>>>>

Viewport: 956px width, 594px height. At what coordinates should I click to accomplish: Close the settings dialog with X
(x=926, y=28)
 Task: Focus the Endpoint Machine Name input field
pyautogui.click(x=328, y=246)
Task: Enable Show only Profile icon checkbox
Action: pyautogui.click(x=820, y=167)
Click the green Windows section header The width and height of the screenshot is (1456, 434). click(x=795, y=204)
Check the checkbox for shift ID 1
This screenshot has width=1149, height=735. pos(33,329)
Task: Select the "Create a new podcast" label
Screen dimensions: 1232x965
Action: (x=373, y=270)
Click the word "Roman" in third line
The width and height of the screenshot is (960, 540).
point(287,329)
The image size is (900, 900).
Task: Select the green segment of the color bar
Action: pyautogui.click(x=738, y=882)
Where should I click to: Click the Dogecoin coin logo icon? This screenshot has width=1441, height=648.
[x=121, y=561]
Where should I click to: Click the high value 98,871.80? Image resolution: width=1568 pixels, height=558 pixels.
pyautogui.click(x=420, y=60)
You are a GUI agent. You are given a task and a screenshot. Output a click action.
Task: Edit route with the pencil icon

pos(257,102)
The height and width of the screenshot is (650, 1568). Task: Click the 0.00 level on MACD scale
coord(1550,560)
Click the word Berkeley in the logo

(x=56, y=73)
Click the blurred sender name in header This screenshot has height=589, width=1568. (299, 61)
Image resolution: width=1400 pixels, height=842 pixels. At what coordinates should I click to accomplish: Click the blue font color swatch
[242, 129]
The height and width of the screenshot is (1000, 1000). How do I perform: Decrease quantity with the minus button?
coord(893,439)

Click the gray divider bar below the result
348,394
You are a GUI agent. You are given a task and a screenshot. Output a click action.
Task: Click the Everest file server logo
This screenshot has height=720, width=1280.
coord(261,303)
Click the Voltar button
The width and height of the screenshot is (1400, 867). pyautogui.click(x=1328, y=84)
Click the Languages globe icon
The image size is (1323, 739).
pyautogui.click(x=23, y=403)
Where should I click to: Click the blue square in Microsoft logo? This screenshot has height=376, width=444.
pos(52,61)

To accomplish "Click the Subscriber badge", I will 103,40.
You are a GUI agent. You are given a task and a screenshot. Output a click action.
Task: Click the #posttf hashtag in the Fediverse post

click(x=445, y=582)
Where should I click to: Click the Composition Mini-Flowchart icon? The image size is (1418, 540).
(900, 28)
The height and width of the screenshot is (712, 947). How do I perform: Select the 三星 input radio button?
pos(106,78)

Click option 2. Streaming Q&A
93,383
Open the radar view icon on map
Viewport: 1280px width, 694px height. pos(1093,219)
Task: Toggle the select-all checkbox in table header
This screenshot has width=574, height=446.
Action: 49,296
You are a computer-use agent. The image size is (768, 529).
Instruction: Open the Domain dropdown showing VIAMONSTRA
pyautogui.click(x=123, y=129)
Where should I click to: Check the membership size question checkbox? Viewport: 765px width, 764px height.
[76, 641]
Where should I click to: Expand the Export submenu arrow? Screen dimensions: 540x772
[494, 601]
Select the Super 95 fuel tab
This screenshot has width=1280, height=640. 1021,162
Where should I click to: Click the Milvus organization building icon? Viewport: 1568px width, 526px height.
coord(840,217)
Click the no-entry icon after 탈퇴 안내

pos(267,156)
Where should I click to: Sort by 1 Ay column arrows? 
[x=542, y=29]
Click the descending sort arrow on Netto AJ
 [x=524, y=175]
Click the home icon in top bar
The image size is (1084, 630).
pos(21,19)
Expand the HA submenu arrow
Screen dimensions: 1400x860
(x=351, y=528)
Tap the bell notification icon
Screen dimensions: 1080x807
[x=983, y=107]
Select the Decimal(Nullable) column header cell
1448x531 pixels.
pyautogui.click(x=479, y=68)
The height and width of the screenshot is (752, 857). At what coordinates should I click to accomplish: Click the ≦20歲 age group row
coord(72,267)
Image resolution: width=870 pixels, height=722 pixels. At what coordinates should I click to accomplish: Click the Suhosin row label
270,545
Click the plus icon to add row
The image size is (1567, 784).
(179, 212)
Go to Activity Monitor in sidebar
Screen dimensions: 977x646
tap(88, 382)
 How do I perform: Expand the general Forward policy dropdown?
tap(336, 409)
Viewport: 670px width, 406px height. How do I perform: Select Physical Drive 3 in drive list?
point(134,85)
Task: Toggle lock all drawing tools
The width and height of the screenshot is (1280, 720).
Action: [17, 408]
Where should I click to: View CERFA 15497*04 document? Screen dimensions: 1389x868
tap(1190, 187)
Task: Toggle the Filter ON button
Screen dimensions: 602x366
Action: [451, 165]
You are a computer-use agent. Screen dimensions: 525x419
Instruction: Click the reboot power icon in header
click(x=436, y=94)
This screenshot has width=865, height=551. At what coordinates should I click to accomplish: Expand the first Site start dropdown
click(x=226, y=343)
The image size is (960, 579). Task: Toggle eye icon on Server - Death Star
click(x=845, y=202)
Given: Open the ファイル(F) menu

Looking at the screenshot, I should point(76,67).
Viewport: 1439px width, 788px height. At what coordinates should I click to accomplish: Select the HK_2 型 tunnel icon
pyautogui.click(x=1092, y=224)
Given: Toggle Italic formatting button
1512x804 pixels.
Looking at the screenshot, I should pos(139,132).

<<<<

▶ [What you have to do]:
The answer should be all lines from the entries above that hold the word "computer".

▶ [Output of the task]:
You are a computer-use agent. The image size is (768, 529).
You are a computer-use agent. Screen dimensions: 525x419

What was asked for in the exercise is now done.